This is table 4 from the linked paper:
Table 4. Univariate mixed-effects logistic regression model for the associations between independent variables and surgical site infections (patients: level 1* and hospitals: level 2**).
Variables Surgical site infection after total hip arthroplasty
Odds ratio 95% confidence interval p-value
Elective procedure* (reference: non-elective) 0.40 0.24, 0.67 p < 0.001
Age group* 1.04 1.02, 1.07 p < 0.001
Staffing adequacy** 0.97 0.95, 0.99 p = 0.009
Overall survival** 0.81 0.46, 1.43 p = 0.476
Nurses' reports on the quality system** 0.99 0.95, 1.05 p = 0.938
Patient safety management** 1.00 0.96, 1.04 p = 0.980
Nurse-physician relationship** 0.99 0.95, 1.05 p = 0.935
Quality of nursing** 1.00 0.96, 1.04 p = 0.984
Note how the odds ratios (even the significant ones) are mostly close to 1. These table is the uni-variate (that is, with only one predictor) (logistic) regressions, all with the same response surgical site infections.

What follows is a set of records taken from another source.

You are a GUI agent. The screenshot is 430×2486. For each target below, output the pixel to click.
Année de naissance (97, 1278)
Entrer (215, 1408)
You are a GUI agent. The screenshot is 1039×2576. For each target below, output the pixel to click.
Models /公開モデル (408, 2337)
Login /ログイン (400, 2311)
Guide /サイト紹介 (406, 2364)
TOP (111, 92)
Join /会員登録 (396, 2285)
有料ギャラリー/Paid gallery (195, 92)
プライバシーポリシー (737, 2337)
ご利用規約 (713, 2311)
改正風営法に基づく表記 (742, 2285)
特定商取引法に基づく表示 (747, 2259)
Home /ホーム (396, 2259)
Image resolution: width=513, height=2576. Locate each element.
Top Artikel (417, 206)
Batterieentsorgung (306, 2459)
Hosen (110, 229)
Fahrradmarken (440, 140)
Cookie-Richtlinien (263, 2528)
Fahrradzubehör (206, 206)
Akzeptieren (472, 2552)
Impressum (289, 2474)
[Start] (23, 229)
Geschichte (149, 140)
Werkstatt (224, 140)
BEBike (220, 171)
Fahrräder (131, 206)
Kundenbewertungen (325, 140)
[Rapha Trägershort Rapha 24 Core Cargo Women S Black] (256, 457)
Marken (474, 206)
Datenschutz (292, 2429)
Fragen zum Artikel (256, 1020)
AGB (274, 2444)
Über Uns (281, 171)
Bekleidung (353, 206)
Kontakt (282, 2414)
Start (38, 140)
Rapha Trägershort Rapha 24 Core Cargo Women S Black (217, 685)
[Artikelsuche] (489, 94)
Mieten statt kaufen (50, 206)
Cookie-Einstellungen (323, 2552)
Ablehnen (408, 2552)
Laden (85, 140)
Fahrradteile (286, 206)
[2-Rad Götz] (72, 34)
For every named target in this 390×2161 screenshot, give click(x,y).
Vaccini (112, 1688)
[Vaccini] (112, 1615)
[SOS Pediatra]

Then the multi-predictor (logistic) regression:
Table 5. Mixed-effects logistic regression model for the associations
between independent variables and surgical site infections including
the interaction between staffing adequacy and procedure type (n =
2724) (patients: level 1* and hospital: level 2**).
Variables Surgical site infection after total hip arthroplasty
Odds ratio 95% confidence interval p-value
Staffing adequacy 1.00 0.96, 1.02 0.670
Age group 1.03 1.01, 1.06 0.008
Non-elective procedure 1 – –
Elective procedure 5.4 1.34, 21.7 0.017
Interaction: elective procedure × staffing adequacy 0.94 0.91, 0.97 0.001
No other model validation is reported. I'm not sure this looks very convincing, looks like a pilot study.